6. The method of claim 1 wherein said humectant comprises an inorganic or organic salt, a hydrophilic polymer or colloid, or an organic liquid desiccant and is water or solvent soluble.

7. The method of claim 6 wherein said humectant is selected from the group consisting of nitrites, nitrates, thiocyanates , thiosulfates, silicates, acetates, formates, lactates and halides.

8. The method of claim 1 wherein the amount of humectant positioned at or near said interface is at least 20 grams, dry basis, per square meter of anode.

9. The method of claim 8 wherein said humectant is water soluble and is applied as an aqueous solution.

10. The method of claim 1 including the step of positioning a buffer at or near said interface in an effective amount to maintain a pH of 10 or more at or near said interface.
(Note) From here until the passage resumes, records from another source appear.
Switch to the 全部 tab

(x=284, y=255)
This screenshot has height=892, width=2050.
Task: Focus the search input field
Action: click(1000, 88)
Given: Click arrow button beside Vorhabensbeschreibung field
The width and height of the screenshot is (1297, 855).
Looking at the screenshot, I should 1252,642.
11. A reinforced concrete structure comprising a cathodic protection system made by the method of claim 1.

12. A cathodic protection system for a reinforced concrete structure made by the method of claim 1.

13. A cathodic protection system for a reinforced concrete structure comprising: a) a conductive metal or paint anode on an exposed surface of the concrete, said anode having an interface with the concrete; b) a normally free flowing humectant which is deliquescent or hygroscopic at or near said interface in an effective amount to increase the current delivery from said anode.
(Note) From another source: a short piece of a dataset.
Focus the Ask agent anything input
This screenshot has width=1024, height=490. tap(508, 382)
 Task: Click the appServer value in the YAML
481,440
14. The system of claim 13 employing a conductive metal anode wherein said conductive metal anode is thermally applied to the reinforced concrete.

15. The system of claim 14 wherein said conductive metal anode is zinc or a zinc alloy.

16. The system of claim 13 wherein said humectant comprises an inorganic or organic salt, a hydrophilic polymer or colloid, or an organic liquid desiccant.

17. The system of claim 16 wherein said humectant is selected from the group consisting of nitrites, nitrates, thiocyanates , thiosulfates, silicates, acetates, formates, lactates and halides.

18. The system of claim 16 wherein said cathodic protection system is an impressed current system or a sacrificial anode system.

19. A reinforced concrete structure comprising the cathodic protection system of claim 13.

20. A method of increasing the current delivery from a cathodic protection anode of a reinforced concrete structure comprising positioning at or near the interface between the anode and the concrete a deliquescent or hygroscopic humectant in a free flowing form and in an effective amount to increase said current delivery.

21. The method according to claim 1 wherein said humectant is a lithium salt.

22. A method for mitigating an alkali-silica reaction in steel reinforced concrete comprising the steps of:

(a) applying a conductive metal or paint onto an exposed surface of the concrete to form an anode on said surface, said anode and concrete having an interface; and

(b) positioning a lithium salt in free flowing form at or near said interface in an effective amount for migration into the concrete and mitigation of said reaction on the initiation of current delivery from said anode.

23. The method of claim 23 wherein said anode is porous and said lithium salt is water soluble and is applied to an exposed surface of the anode in solution form.

24. A system for mitigating an alkali-silica reaction in steel reinforced concrete comprising:

(a) a conductive metal or paint anode on an exposed surface of the concrete, said anode having an interface with the concrete;

(b) a normally free flowing lithium salt present at or near said interface in an effective amount to migrate into the concrete and mitigate said reaction on the initiation of current delivery from said anode.

25. The system of claim 24 wherein said anode is porous .

26. A reinforced concrete structure comprising the system of claim 24.